What the exercise asks >>
Find "Viewport: 2234px width, 906px height." and "Given: Select the Todo category filter" in the records below. Copy the lines holding them and every line between, exactly, and no others.

Task material >>

- - -

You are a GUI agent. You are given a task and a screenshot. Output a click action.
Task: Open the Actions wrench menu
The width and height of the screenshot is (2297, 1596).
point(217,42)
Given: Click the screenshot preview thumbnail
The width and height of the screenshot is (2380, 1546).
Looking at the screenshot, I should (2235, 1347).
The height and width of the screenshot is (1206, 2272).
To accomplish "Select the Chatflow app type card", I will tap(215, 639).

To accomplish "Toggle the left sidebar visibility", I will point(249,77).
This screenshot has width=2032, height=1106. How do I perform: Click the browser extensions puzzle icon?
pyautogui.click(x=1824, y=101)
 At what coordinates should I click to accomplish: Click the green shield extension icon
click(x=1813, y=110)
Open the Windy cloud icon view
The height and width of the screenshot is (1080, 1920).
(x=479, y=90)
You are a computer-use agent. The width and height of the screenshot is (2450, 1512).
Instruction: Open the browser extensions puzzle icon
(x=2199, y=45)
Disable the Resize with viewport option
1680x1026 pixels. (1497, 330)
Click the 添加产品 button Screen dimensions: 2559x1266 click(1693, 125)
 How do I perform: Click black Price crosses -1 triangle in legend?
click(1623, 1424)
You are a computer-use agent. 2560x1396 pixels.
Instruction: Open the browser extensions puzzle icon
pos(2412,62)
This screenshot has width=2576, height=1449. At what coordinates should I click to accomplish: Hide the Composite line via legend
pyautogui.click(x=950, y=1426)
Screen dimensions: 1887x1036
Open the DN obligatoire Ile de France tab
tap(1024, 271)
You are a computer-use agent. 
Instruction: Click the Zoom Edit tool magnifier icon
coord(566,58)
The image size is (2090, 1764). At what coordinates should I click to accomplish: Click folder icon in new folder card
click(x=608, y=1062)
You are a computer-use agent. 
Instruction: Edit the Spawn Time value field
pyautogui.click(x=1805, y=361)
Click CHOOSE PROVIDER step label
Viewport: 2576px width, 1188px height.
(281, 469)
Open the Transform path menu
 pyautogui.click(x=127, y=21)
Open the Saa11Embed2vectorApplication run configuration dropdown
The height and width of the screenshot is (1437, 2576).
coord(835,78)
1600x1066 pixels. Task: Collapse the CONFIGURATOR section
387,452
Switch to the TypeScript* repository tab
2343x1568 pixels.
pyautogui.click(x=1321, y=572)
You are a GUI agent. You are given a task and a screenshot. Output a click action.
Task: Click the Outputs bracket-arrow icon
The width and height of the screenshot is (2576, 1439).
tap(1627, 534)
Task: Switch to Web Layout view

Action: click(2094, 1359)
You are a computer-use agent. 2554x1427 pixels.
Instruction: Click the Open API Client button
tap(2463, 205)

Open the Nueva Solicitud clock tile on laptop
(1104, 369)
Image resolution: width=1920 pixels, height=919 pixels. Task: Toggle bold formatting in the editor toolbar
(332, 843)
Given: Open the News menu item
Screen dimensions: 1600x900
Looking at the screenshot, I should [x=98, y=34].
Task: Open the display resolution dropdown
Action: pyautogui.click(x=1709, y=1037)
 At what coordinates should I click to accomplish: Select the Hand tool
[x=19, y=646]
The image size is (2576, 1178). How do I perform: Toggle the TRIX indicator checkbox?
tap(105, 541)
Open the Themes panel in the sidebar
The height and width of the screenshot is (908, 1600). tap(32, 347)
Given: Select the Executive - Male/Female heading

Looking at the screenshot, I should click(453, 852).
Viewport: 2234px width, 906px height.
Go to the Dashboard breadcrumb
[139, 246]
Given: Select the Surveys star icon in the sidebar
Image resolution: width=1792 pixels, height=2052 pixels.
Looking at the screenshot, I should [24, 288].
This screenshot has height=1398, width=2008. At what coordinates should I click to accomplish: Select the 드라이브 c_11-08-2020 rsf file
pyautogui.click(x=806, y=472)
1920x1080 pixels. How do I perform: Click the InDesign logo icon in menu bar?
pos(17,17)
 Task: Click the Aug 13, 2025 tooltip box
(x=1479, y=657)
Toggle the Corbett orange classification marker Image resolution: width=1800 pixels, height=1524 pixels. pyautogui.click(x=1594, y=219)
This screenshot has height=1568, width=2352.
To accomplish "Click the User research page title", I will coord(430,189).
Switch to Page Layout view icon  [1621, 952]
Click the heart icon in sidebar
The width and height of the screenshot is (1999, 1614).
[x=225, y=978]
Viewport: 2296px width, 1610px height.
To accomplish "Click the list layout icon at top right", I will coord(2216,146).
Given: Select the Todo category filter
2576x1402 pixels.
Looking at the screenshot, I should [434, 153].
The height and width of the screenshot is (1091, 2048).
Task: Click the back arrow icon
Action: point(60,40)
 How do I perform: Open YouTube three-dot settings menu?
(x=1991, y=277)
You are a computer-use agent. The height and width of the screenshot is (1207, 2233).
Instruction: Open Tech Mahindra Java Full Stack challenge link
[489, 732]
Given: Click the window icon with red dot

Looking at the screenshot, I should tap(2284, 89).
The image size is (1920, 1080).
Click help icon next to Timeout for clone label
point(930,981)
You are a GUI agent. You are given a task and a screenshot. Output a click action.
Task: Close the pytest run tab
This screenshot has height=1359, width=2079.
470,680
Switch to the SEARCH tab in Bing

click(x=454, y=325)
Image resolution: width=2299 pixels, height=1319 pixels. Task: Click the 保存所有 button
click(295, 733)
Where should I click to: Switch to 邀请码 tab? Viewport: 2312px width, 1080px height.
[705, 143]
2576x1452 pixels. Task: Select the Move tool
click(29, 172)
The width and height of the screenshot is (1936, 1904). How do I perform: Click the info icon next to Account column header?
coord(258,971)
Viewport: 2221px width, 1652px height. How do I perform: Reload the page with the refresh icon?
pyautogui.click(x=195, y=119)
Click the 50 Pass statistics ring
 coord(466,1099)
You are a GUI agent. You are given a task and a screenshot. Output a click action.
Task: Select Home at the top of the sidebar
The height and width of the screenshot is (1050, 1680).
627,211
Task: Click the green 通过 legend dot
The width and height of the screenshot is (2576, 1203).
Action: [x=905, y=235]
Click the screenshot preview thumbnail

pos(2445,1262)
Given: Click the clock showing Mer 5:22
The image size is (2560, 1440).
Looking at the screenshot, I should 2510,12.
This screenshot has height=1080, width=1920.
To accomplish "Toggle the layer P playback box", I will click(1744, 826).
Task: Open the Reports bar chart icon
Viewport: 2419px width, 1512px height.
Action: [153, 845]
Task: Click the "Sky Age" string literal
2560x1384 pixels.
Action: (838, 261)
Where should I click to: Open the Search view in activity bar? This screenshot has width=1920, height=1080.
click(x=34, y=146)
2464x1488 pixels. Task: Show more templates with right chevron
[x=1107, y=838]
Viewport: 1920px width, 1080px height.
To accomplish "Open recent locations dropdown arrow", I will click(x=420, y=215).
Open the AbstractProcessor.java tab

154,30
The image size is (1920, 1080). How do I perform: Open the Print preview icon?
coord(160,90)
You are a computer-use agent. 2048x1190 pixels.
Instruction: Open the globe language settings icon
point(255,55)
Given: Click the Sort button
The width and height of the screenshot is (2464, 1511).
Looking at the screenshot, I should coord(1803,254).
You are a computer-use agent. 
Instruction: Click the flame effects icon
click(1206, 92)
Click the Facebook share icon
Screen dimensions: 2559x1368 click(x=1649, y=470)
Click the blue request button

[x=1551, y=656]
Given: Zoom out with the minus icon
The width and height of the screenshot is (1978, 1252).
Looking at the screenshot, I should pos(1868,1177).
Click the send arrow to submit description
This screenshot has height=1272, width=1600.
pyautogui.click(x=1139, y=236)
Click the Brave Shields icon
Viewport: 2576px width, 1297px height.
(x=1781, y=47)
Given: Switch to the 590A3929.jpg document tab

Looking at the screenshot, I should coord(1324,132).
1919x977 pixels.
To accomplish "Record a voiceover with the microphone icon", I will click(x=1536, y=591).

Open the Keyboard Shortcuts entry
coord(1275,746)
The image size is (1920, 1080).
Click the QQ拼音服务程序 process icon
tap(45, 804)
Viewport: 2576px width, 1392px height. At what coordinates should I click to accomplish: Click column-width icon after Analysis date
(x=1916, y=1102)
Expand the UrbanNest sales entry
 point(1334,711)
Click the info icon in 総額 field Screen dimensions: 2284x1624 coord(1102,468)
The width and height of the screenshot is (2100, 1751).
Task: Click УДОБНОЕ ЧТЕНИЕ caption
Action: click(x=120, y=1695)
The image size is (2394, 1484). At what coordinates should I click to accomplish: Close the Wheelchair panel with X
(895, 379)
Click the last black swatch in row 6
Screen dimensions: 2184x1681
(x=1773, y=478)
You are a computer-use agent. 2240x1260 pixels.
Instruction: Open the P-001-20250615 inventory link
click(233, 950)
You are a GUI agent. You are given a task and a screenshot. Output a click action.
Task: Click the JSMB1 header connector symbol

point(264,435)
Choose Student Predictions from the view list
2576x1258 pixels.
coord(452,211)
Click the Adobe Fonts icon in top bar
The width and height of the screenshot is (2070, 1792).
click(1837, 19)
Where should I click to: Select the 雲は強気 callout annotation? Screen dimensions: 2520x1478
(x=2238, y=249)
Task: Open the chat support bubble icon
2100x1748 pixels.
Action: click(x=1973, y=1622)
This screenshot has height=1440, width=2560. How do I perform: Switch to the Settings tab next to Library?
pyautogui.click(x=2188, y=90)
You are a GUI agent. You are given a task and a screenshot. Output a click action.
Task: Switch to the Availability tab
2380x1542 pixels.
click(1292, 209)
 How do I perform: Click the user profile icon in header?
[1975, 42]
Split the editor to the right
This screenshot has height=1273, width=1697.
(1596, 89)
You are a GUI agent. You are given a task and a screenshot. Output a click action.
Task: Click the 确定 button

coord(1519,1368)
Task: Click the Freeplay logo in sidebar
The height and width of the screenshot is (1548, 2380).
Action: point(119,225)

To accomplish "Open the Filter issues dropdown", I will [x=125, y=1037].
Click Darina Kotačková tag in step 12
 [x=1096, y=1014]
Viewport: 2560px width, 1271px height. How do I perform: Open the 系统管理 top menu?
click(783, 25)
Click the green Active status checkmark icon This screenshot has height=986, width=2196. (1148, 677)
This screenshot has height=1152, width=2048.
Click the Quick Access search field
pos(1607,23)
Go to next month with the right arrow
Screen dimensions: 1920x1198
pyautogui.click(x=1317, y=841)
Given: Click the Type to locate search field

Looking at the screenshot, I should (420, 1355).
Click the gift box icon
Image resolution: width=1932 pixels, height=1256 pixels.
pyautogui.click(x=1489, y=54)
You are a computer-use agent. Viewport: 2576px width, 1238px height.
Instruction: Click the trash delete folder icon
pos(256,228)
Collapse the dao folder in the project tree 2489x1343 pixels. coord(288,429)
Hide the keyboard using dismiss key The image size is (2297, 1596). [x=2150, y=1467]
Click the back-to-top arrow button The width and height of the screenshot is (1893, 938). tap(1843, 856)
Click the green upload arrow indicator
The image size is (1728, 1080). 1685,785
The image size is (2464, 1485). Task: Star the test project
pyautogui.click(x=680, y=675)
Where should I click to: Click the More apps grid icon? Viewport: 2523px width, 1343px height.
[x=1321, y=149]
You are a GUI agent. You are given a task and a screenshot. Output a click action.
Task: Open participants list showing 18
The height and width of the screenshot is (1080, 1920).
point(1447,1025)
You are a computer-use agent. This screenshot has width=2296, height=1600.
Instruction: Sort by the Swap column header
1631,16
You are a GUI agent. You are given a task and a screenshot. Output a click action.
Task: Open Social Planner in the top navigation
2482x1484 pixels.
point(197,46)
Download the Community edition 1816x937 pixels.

- - -

Response to the exercise >>
Viewport: 2234px width, 906px height.
Go to the Dashboard breadcrumb
[139, 246]
Given: Select the Surveys star icon in the sidebar
Image resolution: width=1792 pixels, height=2052 pixels.
Looking at the screenshot, I should [24, 288].
This screenshot has height=1398, width=2008. At what coordinates should I click to accomplish: Select the 드라이브 c_11-08-2020 rsf file
pyautogui.click(x=806, y=472)
1920x1080 pixels. How do I perform: Click the InDesign logo icon in menu bar?
pos(17,17)
 Task: Click the Aug 13, 2025 tooltip box
(x=1479, y=657)
Toggle the Corbett orange classification marker Image resolution: width=1800 pixels, height=1524 pixels. pyautogui.click(x=1594, y=219)
This screenshot has height=1568, width=2352.
To accomplish "Click the User research page title", I will coord(430,189).
Switch to Page Layout view icon  [1621, 952]
Click the heart icon in sidebar
The width and height of the screenshot is (1999, 1614).
[x=225, y=978]
Viewport: 2296px width, 1610px height.
To accomplish "Click the list layout icon at top right", I will coord(2216,146).
Given: Select the Todo category filter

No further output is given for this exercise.